Very interesting article in Dissent from Michael Walzer, here, noted for saying rather well something that I’ve been noticing for a while:
Intellectuals on the left certainly lack certainty: we no longer have a general theory, such as Marxism once was, that tells us how things are going and what ought to be done. Does that mean that we are no longer “general intellectuals” but only locally and particularly engaged-”specialists,” as Michel Foucault argued? This left intellectual writes about education, this one about city planning, this one about health care, this one about the labor market, this one about civil liberties-and all of them are policy wonks. Is that our world? Well, maybe it is ours, but it isn’t theirs. Here is the crossover again: there are definitely general intellectuals on the right. The theory of the free market isn’t a world-historical theory exactly; one might say that it is a world-ahistorical theory. But it does have extraordinary reach; it allows its believers to have an opinion about pretty much everything. In this sense, it is an imperial doctrine, like Marxism… [here he begins to lose me again - ed.]
Those of you inclined to disregard any tract featuring the M-word should bear in mind that Dissent requires a certain number of uses per paragraph as a matter of editorial policy.
Obviously, there’s wonkishness on the right: vast amounts of it.

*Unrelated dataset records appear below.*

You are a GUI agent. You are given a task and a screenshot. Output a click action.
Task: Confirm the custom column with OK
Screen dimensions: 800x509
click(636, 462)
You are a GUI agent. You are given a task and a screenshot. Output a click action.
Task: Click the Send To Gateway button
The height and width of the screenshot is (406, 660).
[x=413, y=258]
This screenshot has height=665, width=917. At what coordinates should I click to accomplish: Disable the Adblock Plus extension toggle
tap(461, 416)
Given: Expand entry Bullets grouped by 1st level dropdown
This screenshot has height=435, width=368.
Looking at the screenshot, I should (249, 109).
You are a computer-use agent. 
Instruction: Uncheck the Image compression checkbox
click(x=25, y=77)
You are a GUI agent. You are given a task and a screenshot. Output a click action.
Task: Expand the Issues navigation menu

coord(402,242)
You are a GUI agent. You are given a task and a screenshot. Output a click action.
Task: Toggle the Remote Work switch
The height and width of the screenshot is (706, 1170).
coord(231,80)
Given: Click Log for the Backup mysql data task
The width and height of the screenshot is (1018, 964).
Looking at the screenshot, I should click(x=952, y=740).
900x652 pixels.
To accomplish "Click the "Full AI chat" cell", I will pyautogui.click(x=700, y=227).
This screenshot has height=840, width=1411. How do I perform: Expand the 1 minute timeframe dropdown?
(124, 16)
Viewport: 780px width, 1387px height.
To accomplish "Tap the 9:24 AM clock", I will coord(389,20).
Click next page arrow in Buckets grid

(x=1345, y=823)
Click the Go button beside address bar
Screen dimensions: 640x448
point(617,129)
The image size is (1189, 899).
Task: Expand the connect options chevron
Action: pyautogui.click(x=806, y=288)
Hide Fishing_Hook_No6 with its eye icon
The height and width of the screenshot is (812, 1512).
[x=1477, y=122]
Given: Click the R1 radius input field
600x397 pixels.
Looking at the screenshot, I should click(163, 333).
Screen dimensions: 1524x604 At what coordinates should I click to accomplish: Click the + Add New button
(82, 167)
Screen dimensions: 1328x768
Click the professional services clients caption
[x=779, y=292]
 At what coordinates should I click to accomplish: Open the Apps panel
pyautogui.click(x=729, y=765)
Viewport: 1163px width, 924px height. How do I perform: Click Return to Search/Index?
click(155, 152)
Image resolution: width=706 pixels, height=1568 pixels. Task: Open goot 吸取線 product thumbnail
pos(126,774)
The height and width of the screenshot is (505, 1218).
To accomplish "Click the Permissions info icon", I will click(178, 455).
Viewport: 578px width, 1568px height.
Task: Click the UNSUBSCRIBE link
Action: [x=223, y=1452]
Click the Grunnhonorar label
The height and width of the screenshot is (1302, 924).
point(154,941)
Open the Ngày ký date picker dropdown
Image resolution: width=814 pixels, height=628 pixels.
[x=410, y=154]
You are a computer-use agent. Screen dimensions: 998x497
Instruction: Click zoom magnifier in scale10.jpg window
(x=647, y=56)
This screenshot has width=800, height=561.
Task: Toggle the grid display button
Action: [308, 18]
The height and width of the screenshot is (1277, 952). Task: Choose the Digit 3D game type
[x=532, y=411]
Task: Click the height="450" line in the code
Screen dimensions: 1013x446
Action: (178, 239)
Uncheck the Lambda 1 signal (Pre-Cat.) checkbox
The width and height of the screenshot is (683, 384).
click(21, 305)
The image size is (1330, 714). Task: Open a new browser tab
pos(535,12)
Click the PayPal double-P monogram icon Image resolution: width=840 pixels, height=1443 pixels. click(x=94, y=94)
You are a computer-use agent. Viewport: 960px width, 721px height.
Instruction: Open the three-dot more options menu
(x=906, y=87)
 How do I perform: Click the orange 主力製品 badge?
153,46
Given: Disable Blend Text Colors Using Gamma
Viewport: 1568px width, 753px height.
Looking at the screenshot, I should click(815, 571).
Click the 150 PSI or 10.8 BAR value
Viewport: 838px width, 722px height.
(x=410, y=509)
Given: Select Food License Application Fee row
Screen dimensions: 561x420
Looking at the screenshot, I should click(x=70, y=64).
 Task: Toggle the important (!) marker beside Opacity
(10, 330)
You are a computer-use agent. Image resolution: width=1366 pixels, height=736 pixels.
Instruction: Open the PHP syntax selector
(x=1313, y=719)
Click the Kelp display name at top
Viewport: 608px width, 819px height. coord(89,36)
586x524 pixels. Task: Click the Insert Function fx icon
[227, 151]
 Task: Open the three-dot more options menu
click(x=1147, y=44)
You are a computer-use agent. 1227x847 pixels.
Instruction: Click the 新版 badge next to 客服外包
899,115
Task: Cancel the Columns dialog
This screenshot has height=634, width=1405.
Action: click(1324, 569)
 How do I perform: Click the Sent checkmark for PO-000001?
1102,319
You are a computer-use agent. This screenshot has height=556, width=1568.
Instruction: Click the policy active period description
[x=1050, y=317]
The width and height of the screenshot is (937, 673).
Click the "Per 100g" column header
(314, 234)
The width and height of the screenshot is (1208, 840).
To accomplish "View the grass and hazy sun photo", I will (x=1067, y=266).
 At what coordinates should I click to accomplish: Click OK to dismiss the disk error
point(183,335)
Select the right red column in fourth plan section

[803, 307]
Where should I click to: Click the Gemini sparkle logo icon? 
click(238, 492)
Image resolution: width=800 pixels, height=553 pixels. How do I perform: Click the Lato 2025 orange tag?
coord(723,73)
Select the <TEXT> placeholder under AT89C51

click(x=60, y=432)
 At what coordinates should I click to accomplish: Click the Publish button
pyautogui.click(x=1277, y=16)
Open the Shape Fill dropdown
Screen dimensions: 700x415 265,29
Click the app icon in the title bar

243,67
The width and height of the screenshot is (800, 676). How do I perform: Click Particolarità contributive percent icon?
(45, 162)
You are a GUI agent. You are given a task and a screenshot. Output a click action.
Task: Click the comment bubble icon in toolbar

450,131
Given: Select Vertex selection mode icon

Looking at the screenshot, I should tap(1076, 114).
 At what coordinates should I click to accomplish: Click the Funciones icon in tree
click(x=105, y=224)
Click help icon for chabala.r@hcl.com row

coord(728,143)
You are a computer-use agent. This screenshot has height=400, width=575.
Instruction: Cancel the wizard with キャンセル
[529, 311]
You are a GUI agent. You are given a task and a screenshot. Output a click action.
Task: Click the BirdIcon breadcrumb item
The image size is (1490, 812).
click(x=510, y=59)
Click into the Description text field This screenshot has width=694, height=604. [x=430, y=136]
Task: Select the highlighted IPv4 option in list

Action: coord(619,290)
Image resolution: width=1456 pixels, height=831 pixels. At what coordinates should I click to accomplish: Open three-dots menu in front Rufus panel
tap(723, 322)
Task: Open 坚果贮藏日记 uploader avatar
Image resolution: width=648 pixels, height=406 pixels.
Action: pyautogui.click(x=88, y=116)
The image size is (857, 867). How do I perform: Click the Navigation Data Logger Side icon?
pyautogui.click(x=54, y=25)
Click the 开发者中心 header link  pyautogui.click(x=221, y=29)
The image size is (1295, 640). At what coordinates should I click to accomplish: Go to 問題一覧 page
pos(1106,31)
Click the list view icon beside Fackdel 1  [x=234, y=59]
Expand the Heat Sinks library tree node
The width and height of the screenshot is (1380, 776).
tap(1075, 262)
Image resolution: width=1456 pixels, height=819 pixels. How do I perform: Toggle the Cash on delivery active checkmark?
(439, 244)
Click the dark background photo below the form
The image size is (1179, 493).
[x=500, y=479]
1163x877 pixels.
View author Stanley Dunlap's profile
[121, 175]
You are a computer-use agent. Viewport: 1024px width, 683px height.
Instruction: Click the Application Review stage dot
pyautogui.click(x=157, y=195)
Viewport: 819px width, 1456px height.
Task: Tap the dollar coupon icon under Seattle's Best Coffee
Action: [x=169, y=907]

It doesn’t play into Walzer’s worldview, though, since his Right is a monolithic thing in which
the free market, individual self-reliance, the crusade for democracy, the war against terrorism, heterosexual marriage, conventional sex and gender roles, religious faith, and patriotic sentimentality
come in a single package with a ribbon on top. He also exercises the partisan’s prerogative in assuming that the people on the other side are venal and uncaring, while only the scattered ranks of his side actually care about fixing the world’s various problems.
But he’s right in his main point: we’re lacking a coherent Big Theory on the left, and the result is a more cautious and moralistic Democratic party. (Which I regard as a bad thing, but there you go.) The interesting thing to me about the contemporary Right is that people with an interest in only one or two of the list of concerns quoted above – even the disfavored ones towards the end of the list – can still be regarded in some sense as being in the same big tent. Walzer (not to mention the rest of us) might benefit from musing a bit as to why this can be so.
UPDATED TO ADD: The “M-word” to which I refer is, of course, “Michel”. And the last sentence.